PROBLÈME POSÉ 1:
D'après le texte sur la pédagogie féministe, quelles thèses imputent la responsabilité des violences conjugales aux comportements des femmes elles-mêmes ?
PROBLÈME POSÉ 2:
Poursuivez le texte sur la pédagogie féministe au-delà de sa dernière phrase.

---------- TEXTE DE LA PAGE ----------

Conscientisation féministe et Éducation Permanente
Nous faisons le point, dans cette analyse, sur les convergences entre l’éducation permanente des adultes et le concept de pédagogie féministe caractérisant notre démarche d’animation de groupes de femmes confrontées à la violence.
Telle qu’elle a été définie par les chercheuses, la pédagogie féministe a des caractéristiques qui se retrouvent assez nettement dans les actions d’éducation et de formation propres au champ de l’éducation permanente.
La dénonciation de la violence conjugale comme instrument de l’oppression des femmes par les hommes est un point de vue qui se voit régulièrement contesté. La persistance et l’universalité de ce type de violence envers les femmes indiquent qu’il ne s’agit pas là de simples affaires privées entre deux personnes, mais bien d’une question de domination inscrite de façon plus ou moins explicite dans le fonctionnement des sociétés. Pourtant le discours qui l’associe au continuum des violences de genre se heurte à des thèses relativistes, antiféministes ou masculinistes, qui imputent la responsabilité des violences conjugales aux comportements des femmes elles-mêmes, à part égale avec les hommes, voire qui l’expliquent et la justifient par les « excès » du féminisme.

---------- LIGNES ENREGISTRÉES ----------

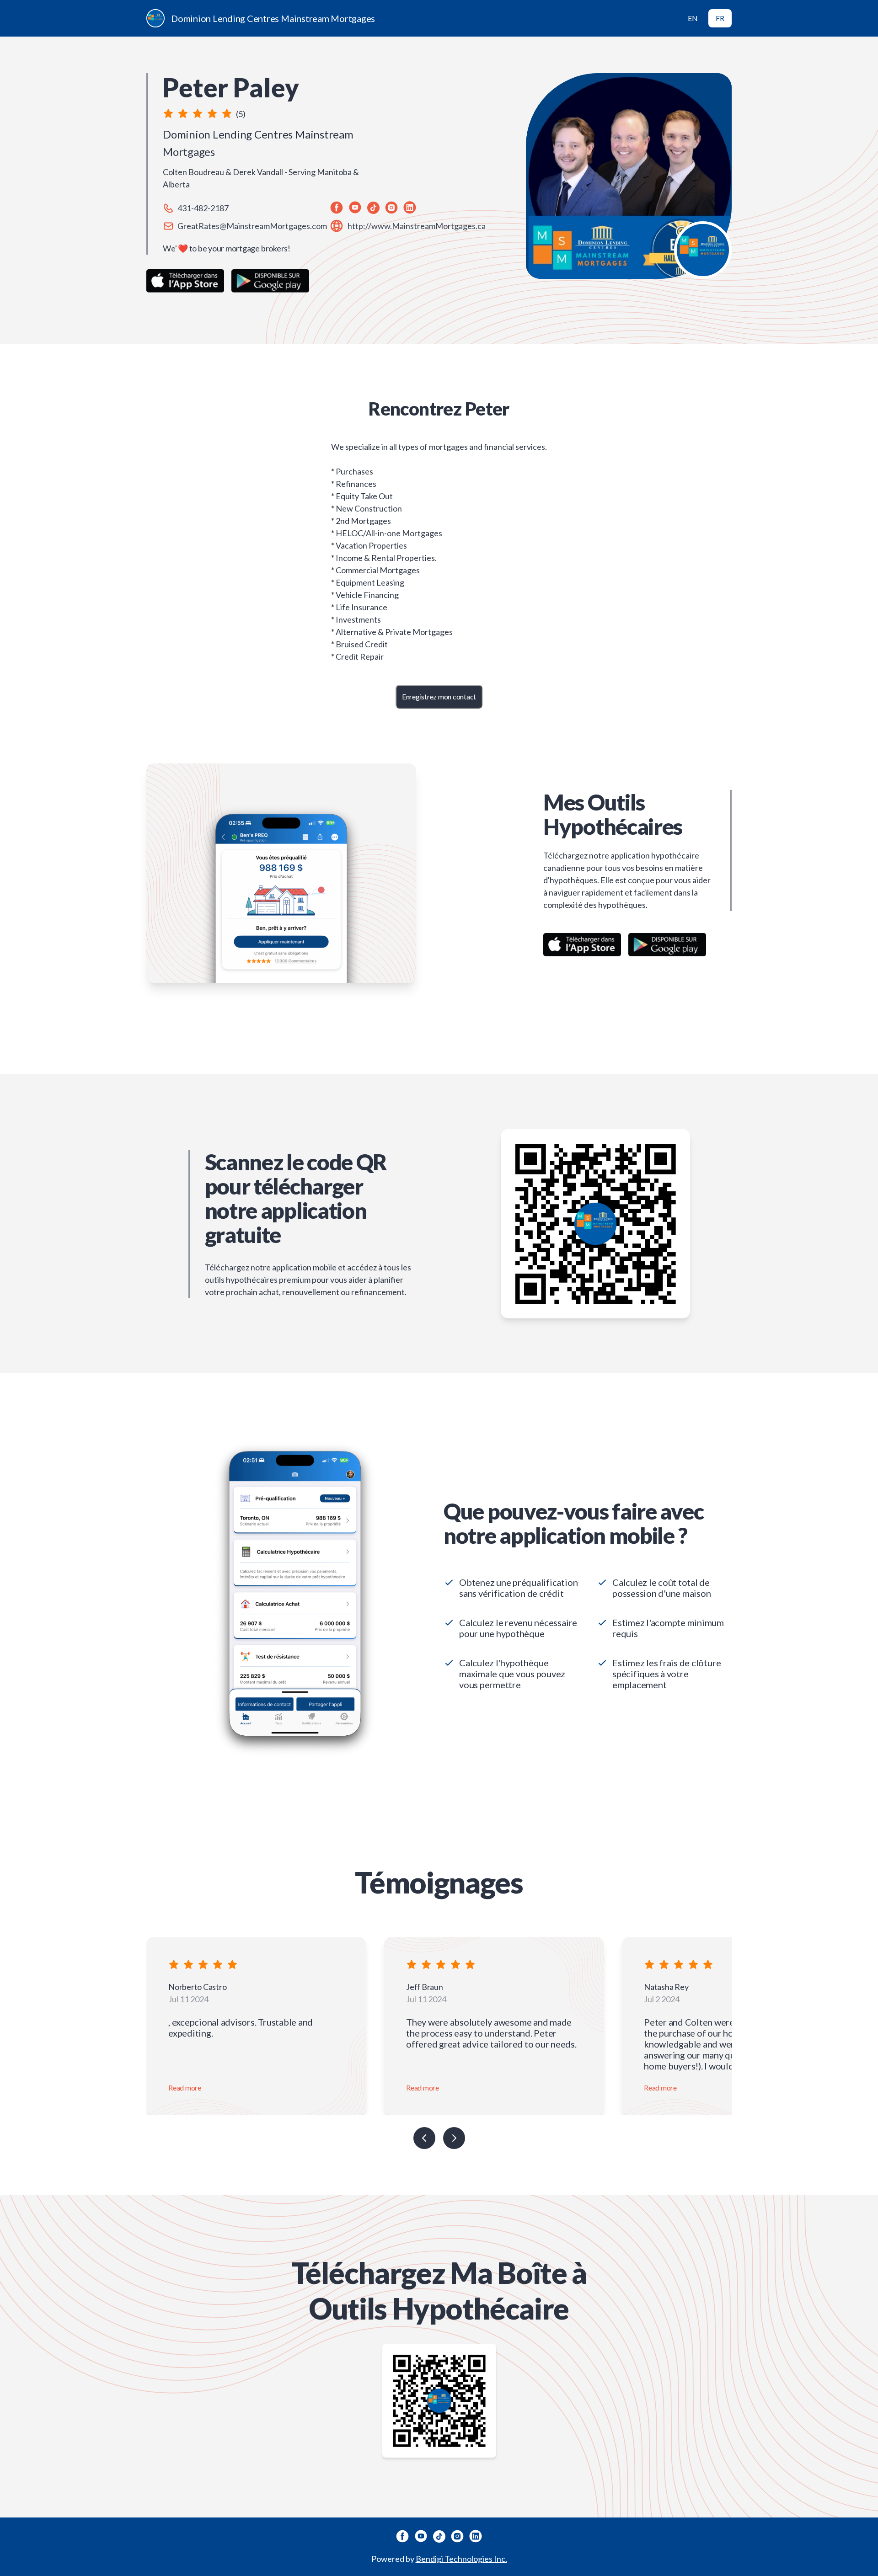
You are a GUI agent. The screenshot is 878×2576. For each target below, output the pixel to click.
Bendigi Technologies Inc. (461, 2559)
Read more (184, 2087)
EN (693, 18)
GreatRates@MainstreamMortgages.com (252, 226)
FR (720, 18)
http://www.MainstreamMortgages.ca (417, 226)
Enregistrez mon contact (439, 696)
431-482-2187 (203, 208)
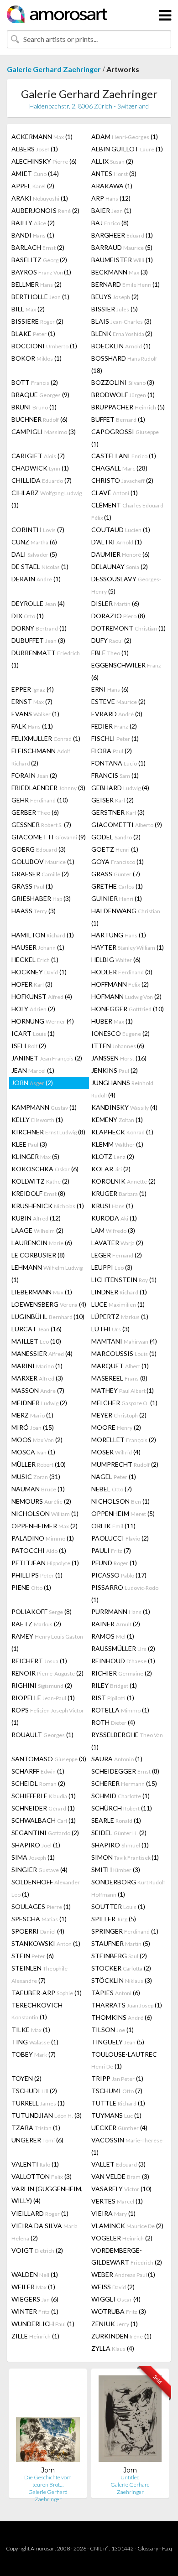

----------

RÉSULTAT ATTENDU 1:
Des thèses relativistes, antiféministes ou masculinistes.

RÉSULTAT ATTENDU 2:
S’adresser au plus grand nombre de femmes
Dans ce contexte, associer les femmes « premières concernées », celles avec lesquelles nous menons nos actions de base, à la lutte contre la violence conjugale est un défi. De quelle manière la position idéologique de l’association va-t-elle pouvoir s’accorder avec ses missions d’éducation permanente ? La transmission des valeurs féministes peut-elle contribuer à l’émancipation d’un public de femmes qui ne se reconnaît pas nécessairement dans le féminisme, qui n’est pas nécessairement familiarisé avec ce mouvement, ni curieux d’apprendre à son sujet, de découvrir ses thèses, son histoire ? Les propositions d’animations que nous faisons seraient-elles vouées à ne s’adresser qu’à des personnes convaincues ou prêtes à le devenir ?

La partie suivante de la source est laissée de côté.